[Collected data]
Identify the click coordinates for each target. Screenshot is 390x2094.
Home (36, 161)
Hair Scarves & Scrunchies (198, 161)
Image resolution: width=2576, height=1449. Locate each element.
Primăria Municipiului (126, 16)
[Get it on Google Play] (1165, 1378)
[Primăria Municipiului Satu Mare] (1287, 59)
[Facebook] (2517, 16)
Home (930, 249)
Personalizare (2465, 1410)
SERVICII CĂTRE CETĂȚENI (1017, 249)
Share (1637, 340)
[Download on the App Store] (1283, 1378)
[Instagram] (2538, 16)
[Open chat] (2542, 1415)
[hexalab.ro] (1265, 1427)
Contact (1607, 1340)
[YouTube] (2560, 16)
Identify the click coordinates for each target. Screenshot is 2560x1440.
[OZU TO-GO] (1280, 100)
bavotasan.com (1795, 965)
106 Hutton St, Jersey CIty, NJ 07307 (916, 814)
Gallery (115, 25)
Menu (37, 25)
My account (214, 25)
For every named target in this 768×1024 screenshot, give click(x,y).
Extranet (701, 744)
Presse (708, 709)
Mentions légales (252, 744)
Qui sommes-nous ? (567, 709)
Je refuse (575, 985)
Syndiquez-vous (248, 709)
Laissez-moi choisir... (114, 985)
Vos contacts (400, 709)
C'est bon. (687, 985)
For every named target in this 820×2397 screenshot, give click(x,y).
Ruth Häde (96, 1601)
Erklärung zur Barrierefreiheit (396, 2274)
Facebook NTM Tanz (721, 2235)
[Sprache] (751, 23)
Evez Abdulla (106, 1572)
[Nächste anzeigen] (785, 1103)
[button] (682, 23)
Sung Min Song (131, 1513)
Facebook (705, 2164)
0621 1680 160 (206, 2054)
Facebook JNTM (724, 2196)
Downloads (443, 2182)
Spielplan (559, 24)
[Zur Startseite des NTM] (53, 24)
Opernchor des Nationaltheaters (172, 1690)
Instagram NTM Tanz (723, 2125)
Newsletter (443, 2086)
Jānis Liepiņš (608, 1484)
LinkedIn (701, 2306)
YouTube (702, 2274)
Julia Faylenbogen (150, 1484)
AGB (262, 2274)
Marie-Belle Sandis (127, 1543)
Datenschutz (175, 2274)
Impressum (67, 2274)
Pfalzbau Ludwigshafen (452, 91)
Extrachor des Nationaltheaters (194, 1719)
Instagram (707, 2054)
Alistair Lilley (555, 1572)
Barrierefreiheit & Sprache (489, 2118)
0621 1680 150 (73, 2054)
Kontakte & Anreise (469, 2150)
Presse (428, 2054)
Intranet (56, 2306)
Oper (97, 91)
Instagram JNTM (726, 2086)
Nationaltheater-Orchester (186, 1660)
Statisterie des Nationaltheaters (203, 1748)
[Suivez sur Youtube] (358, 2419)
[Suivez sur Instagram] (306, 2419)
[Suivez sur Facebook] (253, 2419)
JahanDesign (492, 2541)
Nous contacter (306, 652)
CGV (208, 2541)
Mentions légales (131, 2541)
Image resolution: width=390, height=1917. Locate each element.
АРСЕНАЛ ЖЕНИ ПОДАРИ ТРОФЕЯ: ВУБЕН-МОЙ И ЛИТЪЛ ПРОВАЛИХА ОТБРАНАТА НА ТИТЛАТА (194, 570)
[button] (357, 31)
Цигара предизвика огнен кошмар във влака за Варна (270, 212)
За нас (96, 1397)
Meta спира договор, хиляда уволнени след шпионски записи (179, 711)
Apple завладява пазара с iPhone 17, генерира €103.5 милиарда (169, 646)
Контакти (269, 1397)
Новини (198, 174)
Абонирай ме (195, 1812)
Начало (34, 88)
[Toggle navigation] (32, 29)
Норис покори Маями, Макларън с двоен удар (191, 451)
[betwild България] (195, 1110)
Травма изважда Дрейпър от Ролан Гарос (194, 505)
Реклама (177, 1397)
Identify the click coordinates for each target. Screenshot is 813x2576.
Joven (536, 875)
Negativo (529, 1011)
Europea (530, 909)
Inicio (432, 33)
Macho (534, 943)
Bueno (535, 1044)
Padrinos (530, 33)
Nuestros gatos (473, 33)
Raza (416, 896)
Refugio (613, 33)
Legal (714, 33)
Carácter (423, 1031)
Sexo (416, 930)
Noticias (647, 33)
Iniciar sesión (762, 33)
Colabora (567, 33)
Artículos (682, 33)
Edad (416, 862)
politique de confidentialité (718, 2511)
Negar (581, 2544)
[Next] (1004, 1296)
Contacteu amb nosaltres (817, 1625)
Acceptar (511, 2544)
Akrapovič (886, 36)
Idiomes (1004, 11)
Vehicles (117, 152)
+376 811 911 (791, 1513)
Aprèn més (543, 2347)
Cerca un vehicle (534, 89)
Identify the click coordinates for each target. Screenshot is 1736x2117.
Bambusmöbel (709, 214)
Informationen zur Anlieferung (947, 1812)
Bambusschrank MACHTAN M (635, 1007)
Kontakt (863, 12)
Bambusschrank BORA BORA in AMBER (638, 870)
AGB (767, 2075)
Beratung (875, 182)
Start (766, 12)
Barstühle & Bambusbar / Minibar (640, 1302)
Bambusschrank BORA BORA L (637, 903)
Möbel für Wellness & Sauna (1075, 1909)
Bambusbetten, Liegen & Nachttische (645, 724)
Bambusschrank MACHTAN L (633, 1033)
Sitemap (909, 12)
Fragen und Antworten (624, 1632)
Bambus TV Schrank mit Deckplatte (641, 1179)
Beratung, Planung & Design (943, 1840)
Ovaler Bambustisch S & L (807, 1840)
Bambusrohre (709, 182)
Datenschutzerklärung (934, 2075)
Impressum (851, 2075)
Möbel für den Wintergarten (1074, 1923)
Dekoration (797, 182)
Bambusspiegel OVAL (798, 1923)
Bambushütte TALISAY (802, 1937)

▶ _EXERCISE REQUIREMENTS_
Your answer must be the lines from the one containing "Dekoration (797, 182)" through the last line of the entries, copied exactly, with no other lines.

▶ _TASK RESULT_
Dekoration (797, 182)
Bambusspiegel OVAL (798, 1923)
Bambushütte TALISAY (802, 1937)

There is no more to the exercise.